(Screenshot grounding data)
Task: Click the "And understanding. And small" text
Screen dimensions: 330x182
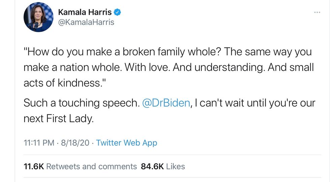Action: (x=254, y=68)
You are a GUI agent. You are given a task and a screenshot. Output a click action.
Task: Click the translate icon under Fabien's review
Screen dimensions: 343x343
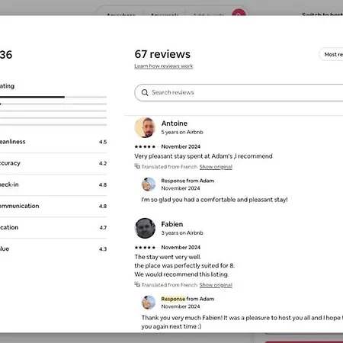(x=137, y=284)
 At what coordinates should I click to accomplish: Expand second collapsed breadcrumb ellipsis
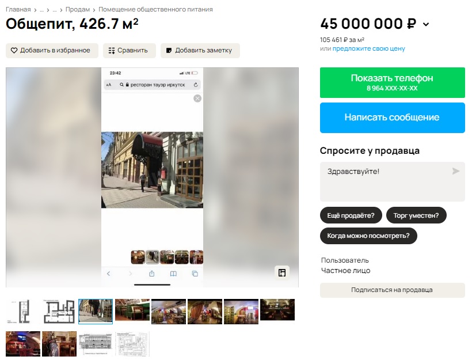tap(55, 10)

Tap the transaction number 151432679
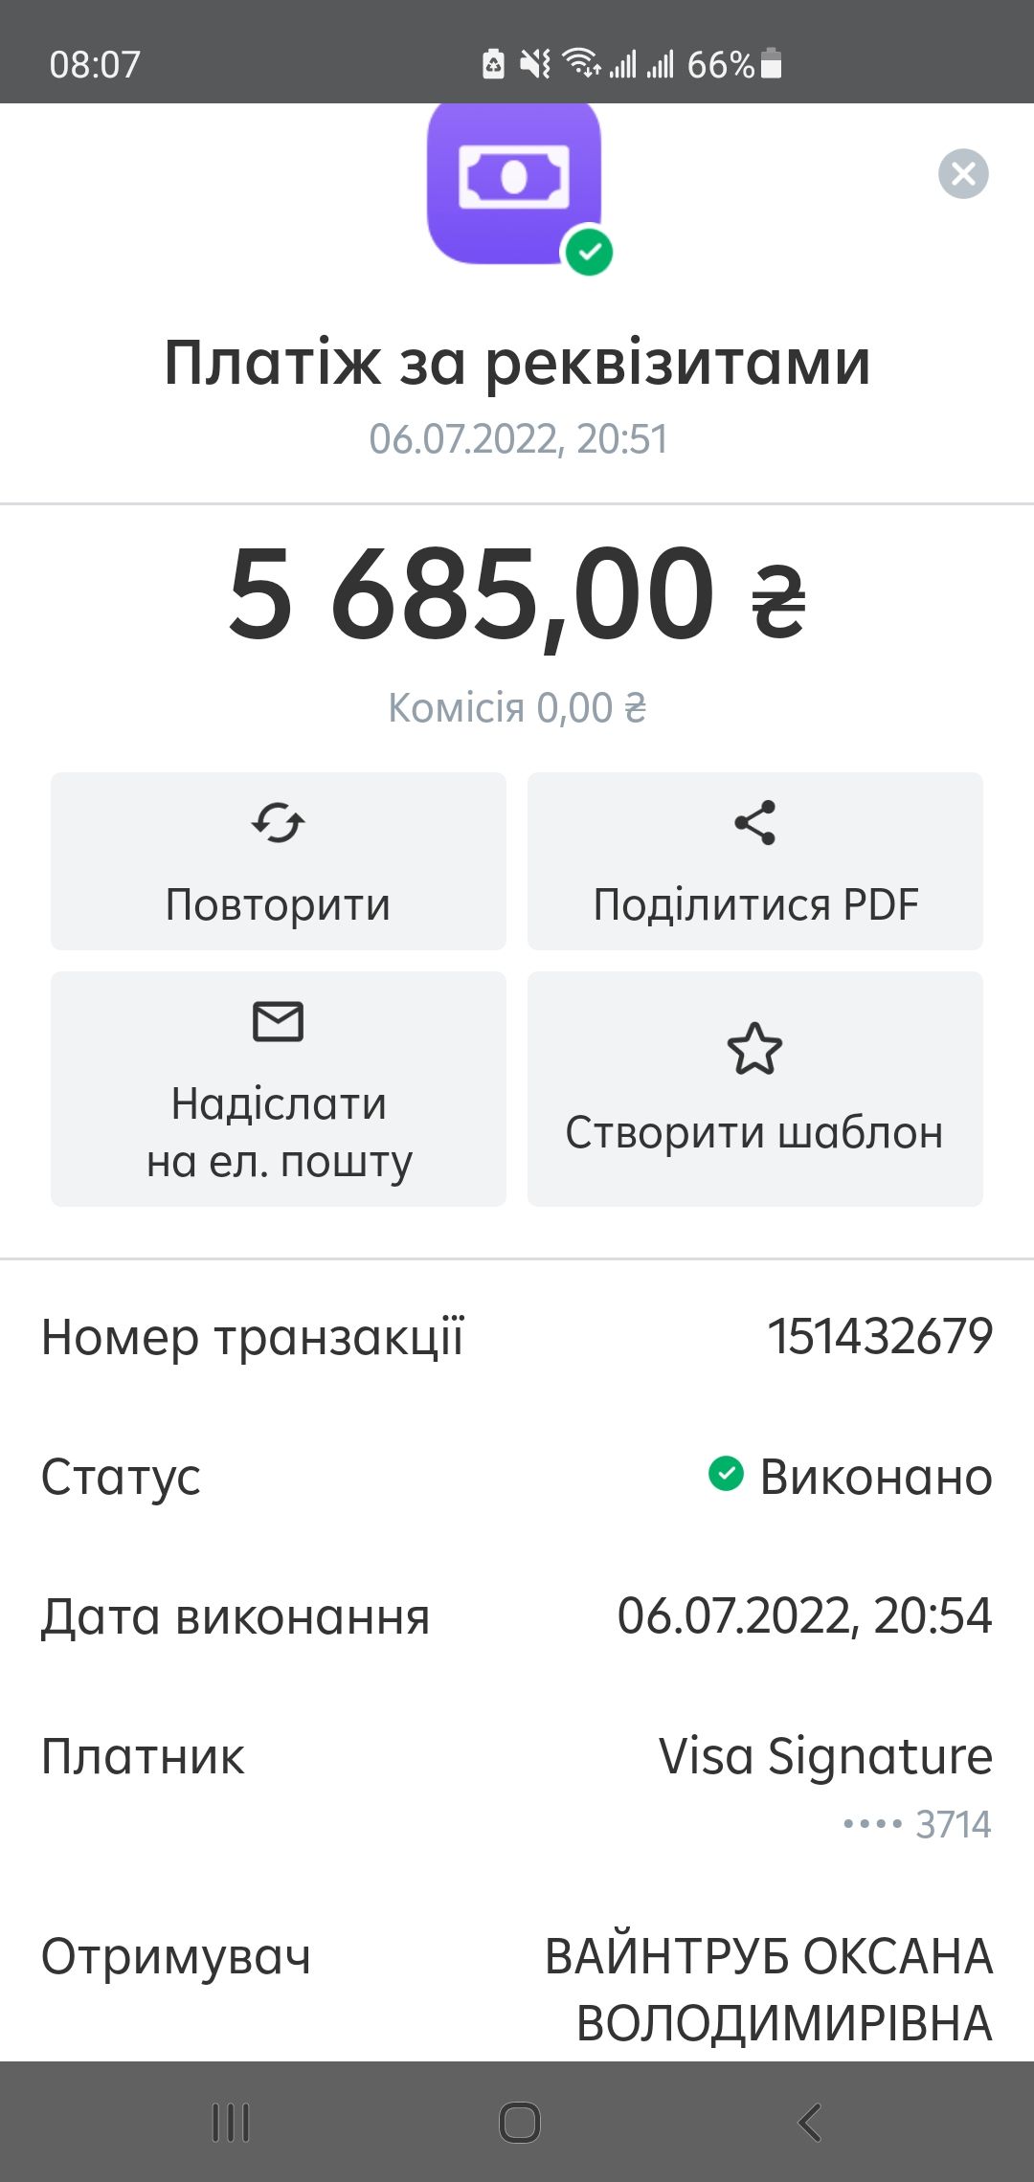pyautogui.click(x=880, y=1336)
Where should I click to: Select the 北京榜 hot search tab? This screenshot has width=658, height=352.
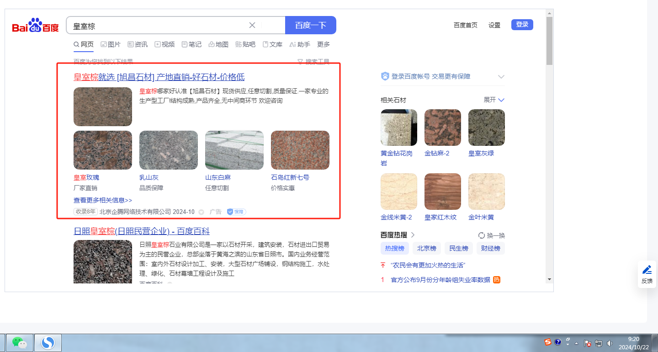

● **How to complete this task**: I would like the data above transcribed exactly, with its pictures left out.

● **Solution for this exercise**:
Task: Click the "And understanding. And small" text
Screen dimensions: 330x182
Action: (x=254, y=68)
You are a GUI agent. You are given a task and a screenshot. Output a click action.
Task: Click the translate icon under Fabien's review
Screen dimensions: 343x343
(x=137, y=284)
 At what coordinates should I click to accomplish: Expand second collapsed breadcrumb ellipsis
tap(55, 10)

Tap the transaction number 151432679
pyautogui.click(x=880, y=1336)
Where should I click to: Select the 北京榜 hot search tab? This screenshot has width=658, height=352.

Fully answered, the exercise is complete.